Search the data for the string "link", and report each line where it is found.

> **Working data**
#####
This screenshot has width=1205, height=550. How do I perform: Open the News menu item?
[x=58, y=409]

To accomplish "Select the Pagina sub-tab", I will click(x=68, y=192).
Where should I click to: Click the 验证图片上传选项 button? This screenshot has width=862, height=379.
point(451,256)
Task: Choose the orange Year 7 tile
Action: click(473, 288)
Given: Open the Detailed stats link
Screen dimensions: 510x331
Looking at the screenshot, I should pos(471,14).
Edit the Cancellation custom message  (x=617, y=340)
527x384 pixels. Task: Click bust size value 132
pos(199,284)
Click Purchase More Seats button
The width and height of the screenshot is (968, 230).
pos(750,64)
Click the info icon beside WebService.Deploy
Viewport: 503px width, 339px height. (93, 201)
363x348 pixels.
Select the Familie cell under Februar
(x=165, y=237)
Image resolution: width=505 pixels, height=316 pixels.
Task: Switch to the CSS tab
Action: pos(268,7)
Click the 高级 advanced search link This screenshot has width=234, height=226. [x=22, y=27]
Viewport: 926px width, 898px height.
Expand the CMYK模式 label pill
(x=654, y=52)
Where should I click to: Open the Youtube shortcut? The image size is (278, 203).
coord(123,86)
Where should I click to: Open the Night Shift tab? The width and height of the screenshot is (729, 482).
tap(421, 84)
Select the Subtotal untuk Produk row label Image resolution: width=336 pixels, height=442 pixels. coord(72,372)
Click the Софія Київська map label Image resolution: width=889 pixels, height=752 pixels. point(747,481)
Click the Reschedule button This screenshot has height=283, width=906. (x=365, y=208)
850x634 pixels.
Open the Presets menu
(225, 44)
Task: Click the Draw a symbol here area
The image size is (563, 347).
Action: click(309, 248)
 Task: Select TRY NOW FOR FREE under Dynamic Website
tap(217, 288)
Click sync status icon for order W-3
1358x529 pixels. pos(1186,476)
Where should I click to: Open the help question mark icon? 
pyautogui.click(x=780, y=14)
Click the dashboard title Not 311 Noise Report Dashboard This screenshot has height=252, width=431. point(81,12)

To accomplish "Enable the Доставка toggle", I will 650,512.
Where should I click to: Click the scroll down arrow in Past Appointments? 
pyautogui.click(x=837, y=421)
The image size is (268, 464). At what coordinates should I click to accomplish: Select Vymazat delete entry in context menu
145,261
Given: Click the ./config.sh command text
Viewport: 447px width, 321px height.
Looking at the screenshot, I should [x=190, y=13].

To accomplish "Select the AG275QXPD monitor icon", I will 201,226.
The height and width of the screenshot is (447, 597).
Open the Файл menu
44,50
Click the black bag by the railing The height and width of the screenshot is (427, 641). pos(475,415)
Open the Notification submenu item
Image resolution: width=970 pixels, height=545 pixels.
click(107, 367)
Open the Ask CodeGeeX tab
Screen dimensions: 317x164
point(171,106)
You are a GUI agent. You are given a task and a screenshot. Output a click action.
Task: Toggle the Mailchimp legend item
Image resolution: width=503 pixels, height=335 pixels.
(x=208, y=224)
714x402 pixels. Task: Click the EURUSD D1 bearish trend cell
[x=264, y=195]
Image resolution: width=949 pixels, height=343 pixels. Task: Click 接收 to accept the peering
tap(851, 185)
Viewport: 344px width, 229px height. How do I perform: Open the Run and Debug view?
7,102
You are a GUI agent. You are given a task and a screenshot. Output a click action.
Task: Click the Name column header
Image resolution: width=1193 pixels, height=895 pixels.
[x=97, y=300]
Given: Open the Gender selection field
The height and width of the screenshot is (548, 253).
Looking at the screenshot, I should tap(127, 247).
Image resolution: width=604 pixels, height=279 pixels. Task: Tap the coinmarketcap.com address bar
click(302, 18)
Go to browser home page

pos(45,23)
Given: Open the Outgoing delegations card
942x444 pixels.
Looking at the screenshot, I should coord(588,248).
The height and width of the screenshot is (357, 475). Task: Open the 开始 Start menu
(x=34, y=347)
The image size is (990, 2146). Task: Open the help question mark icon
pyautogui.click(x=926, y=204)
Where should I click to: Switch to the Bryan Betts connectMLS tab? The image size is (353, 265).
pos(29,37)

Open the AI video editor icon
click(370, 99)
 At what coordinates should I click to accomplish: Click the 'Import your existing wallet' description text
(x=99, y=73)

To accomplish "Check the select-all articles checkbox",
#####
> **Solution to this exercise**
Given: Open the Detailed stats link
Click the 高级 advanced search link This screenshot has width=234, height=226. [x=22, y=27]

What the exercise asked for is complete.